A ronda foi proveitosa pelos lugares do Jarmelo e vai dar lugar terça-feira a um espectáculo de música tradicional no auditório municipal da Guarda. O projecto tomou-lhe o nome e apresenta-se de voz afinada para a estreia com um repertório de 15 canções que evocam a vida do campo, os serões de antanho, contam histórias imaginadas, narram acontecimentos trágicos e invulgares, sem esquecer os assuntos do dia-a-dia de uma comunidade repartida pela meia dúzia de terras do Jarmelo ou as idas à famosa feira. A “Ronda do Jarmelo” chega à Guarda não para pedir as Janeiras, mas para revelar um património musical escondido na memória das suas gentes.
O projecto da Associação Cultural e Desportiva local nasceu no âmbito do programa “Emergências”, promovido pela autarquia guardense para potenciar o surgimento de novas propostas culturais nas freguesias do concelho da Guarda. O que no Jarmelo se traduziu num grupo vocal composto por 24 elementos, a grande maioria dos quais já de provecta idade, que canta as cantigas tradicionais daquela zona do concelho guardense. «Não há temas originais nem músicos, só cantadores», explicita Isidro Almeida, um dos responsáveis da colectividade, realçando ainda o domínio das mulheres no grupo e a escassez de jovens, que apareceram «quase por convite». Um sinal dos tempos numa localidade envelhecida e em vias de desertificação, onde os idosos ainda são um património cultural e de memórias valioso para todo um povo que a História votou a séculos de amargura. Foi nesse repositório vivo que os dirigentes da colectividade encontraram uma espécie de banda sonora do Jarmelo, inventariando e registando mais de 50 temas populares, despertados numa ronda pelas aldeias das redondezas levada a cabo por Agostinho da Silva, outro responsável da associação, e o músico César Prata –autor dos arranjos e readaptações – em Julho e Agosto últimos. «Este espectáculo de estreia é o melhor e o mais representativo dessa recolha», garante Isidro Almeida, que estranha não terem sido encontradas canções sobre as lendas e a funesta história do Jarmelo.

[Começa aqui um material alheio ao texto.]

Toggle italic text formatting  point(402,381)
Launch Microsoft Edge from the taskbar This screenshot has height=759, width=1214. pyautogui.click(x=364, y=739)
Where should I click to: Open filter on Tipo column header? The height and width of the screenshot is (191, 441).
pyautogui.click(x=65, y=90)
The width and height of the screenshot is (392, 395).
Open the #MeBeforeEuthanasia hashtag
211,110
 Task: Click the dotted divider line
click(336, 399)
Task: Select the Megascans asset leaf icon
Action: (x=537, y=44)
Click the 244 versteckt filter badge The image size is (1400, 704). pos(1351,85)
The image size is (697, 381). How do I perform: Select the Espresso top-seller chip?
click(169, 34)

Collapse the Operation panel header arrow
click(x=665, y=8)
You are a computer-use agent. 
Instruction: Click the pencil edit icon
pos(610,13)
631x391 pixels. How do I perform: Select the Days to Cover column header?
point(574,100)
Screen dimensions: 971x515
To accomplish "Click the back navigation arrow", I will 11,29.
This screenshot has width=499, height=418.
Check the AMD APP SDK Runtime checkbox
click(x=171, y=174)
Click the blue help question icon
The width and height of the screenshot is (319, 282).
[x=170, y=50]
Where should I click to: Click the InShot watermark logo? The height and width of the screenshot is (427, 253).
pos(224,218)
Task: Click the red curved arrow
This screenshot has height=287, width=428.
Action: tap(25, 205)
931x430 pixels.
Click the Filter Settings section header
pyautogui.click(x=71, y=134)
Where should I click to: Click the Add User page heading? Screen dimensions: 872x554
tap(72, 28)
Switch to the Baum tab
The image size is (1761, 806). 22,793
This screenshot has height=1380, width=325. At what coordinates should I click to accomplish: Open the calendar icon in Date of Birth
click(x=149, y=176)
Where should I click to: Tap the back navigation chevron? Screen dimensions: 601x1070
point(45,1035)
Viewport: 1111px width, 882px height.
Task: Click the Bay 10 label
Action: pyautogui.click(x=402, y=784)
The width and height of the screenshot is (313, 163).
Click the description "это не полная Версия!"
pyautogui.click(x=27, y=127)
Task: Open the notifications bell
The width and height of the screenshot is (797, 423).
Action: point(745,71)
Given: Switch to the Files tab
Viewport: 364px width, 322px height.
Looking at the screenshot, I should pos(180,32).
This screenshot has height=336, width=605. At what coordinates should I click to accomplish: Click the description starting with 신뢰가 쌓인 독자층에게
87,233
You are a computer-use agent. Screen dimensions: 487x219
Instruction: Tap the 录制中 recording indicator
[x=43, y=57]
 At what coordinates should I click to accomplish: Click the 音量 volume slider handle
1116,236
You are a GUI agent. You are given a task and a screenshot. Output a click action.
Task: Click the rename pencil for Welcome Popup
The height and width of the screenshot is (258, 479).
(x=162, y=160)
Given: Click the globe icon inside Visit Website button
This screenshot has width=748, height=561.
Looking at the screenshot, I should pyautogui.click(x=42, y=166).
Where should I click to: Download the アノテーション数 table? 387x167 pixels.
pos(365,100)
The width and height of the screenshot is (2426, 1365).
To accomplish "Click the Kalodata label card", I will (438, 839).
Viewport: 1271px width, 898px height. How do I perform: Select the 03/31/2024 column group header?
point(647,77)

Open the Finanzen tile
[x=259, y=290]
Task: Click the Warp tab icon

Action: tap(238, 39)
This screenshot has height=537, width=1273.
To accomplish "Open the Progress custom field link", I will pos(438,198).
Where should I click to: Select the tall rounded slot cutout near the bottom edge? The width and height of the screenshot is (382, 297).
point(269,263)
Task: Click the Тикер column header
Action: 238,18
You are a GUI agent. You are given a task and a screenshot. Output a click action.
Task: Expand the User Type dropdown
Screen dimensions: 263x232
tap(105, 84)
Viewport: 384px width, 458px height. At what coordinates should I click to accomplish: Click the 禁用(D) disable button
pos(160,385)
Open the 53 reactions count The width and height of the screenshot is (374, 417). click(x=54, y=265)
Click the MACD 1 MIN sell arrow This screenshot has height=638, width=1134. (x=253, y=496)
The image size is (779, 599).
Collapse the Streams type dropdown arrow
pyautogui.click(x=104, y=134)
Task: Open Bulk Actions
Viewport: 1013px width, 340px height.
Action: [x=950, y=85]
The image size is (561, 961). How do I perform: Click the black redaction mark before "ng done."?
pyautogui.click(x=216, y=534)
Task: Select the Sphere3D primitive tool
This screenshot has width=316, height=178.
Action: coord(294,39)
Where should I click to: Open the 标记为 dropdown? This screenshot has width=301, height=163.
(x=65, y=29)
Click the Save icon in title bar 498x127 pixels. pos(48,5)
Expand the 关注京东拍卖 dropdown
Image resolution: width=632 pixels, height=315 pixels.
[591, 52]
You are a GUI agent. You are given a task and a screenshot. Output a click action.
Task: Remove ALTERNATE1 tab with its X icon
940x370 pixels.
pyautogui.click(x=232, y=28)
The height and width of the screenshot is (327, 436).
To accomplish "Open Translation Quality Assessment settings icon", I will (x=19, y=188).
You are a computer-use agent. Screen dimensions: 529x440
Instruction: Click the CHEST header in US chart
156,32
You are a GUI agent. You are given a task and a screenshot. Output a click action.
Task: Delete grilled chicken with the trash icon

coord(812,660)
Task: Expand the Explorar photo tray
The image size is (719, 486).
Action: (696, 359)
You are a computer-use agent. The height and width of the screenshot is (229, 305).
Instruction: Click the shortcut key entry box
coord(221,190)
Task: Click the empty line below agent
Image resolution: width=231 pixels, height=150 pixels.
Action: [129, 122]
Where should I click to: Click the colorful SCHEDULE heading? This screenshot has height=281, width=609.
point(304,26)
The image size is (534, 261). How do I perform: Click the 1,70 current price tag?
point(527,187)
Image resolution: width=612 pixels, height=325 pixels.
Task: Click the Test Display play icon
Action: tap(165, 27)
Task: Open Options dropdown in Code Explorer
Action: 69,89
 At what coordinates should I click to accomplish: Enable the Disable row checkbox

Fatalidades à parte, as músicas ora recuperadas já são pouco cantadas pelas gentes da freguesia, embora tenha sido contactado um grupo de mulheres que se tem dedicado a preservar alguns temas tradicionais cantando-os periodicamente. De resto, os indagadores foram confrontados com várias versões da mesma música nas diversas localidades visitadas, situação que obrigou a «alguns ajustamentos», explica o dirigente. Outra inovação prende-se com o facto do grupo se apresentar em palco com poucos instrumentos, convocados apenas para marcar o ritmo ou criar ambientes. É o caso com o recurso à bigorna, garrafas, tesoura de tosquia, pandeiretas ou à harmónica e a um misterioso “jarmelino”, uma espécie de fazedor de sons. Entretanto, ciente da importância deste património, a Associação Cultural e Desportiva do Jarmelo pretende agora gravar em CD os 15 temas seleccionados para a estreia e assim preservar para «a posteridade» um património que tende a cair no esquecimento. O mesmo deverá acontecer às restantes canções trazidas para a luz do dia graças a esta ronda, que estão transcritas e guardadas para um futuro melhor, porque ser do Jarmelo ainda tem muito significado.
O Jarmelo ficou na História devido à tragédia medieval dos amores de Pedro e Inês. Com foral de D. Afonso Henriques, actualizado por D. Manuel, a localidade foi arrasada em 1357 por ordem de D. Pedro, tendo-se extinguido enquanto concelho em 1855. Duas fatalidades que marcaram para sempre o local, transformado em ermo com o correr do tempo, embora persista a originalidade do Jarmelo ter mantido uma «unidade administrativa» virtual ao longo destes 800 anos, segundo a qual ser do Jarmelo é cada vez mais um regionalismo. Uma ideia defendida por Agostinho da Silva nos últimos anos.